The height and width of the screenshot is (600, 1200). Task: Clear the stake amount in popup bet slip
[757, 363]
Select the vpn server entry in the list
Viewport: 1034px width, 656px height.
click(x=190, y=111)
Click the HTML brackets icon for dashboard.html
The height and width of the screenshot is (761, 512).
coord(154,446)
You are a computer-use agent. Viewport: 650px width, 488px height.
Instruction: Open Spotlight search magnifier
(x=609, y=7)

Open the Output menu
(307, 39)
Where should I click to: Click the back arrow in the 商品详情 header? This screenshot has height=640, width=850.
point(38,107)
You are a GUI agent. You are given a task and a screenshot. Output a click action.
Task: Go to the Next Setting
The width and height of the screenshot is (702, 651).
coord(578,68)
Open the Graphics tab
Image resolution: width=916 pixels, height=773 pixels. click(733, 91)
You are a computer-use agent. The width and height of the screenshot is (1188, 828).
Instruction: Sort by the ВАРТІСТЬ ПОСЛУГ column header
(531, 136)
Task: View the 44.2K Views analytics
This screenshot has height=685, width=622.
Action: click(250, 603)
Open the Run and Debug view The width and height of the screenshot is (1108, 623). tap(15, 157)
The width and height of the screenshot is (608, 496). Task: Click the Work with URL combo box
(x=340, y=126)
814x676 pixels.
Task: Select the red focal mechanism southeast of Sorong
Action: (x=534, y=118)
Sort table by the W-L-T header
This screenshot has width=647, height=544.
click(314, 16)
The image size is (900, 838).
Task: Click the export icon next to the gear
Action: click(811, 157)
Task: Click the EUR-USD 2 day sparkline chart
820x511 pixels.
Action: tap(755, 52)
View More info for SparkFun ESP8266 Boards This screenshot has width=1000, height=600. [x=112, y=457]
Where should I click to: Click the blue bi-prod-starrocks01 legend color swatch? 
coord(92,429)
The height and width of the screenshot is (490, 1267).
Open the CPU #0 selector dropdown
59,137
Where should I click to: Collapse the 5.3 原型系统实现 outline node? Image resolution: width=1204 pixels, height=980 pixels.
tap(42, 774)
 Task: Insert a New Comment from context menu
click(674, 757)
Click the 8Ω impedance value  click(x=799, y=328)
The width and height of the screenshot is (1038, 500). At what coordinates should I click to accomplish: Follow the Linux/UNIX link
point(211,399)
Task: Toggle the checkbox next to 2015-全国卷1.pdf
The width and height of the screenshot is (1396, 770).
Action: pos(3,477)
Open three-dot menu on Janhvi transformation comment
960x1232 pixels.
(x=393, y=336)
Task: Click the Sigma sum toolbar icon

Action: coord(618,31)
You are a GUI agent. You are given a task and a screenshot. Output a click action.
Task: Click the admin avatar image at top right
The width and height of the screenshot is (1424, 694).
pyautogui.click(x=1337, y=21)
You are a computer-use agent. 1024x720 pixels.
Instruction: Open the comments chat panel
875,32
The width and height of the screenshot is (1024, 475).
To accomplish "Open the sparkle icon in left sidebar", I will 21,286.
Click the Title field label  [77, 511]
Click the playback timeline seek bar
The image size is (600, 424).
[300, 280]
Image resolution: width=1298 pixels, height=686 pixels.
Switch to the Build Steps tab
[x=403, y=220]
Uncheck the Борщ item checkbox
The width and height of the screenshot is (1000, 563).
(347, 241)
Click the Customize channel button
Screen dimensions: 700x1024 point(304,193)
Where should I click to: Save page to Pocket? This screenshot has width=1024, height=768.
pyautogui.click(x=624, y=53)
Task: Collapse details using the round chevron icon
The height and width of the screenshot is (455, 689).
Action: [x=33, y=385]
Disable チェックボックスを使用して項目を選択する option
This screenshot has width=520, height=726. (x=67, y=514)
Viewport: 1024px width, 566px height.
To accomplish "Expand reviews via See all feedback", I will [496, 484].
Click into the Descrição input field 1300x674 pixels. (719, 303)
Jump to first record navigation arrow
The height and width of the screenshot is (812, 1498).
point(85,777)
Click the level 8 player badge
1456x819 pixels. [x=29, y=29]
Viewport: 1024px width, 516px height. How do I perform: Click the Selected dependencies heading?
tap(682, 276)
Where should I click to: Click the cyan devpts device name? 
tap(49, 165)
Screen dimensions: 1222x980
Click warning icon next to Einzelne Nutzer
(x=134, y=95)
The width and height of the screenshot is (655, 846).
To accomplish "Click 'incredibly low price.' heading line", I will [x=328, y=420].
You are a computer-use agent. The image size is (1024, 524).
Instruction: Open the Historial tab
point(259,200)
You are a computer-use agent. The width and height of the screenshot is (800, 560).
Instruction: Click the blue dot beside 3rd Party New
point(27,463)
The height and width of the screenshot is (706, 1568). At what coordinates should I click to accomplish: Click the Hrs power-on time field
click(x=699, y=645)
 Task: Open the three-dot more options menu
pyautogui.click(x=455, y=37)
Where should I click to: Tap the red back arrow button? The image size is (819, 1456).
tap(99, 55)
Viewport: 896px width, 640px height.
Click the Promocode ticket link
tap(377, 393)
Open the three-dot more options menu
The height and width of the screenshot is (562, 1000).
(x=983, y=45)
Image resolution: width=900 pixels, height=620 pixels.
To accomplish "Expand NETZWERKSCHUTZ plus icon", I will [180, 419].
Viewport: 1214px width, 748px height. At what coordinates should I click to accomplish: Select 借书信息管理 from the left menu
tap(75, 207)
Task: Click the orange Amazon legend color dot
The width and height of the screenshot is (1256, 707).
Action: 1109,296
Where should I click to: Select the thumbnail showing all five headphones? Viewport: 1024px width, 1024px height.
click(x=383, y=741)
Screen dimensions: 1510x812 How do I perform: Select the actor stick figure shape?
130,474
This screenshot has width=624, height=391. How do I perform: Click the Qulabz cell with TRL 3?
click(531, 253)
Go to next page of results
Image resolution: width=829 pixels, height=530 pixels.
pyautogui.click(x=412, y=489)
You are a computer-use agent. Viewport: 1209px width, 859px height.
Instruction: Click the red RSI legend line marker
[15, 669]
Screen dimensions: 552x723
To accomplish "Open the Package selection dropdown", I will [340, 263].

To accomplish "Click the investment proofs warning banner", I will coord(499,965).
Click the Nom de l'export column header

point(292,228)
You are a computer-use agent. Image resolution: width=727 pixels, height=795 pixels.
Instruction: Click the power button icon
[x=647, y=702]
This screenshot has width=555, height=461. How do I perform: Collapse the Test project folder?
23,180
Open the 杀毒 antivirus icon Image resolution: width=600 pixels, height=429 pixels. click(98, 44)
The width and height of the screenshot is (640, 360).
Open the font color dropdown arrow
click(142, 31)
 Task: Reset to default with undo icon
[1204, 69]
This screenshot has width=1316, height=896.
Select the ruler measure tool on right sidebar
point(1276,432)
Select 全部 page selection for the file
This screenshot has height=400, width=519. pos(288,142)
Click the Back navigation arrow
^^^^
Write out again only the lines from the one with "This screenshot has width=555, height=461." through the last line of the records above. Keep every word as it stands.

This screenshot has width=555, height=461. How do I perform: Collapse the Test project folder?
23,180
Open the 杀毒 antivirus icon Image resolution: width=600 pixels, height=429 pixels. click(98, 44)
The width and height of the screenshot is (640, 360).
Open the font color dropdown arrow
click(142, 31)
 Task: Reset to default with undo icon
[1204, 69]
This screenshot has width=1316, height=896.
Select the ruler measure tool on right sidebar
point(1276,432)
Select 全部 page selection for the file
This screenshot has height=400, width=519. pos(288,142)
Click the Back navigation arrow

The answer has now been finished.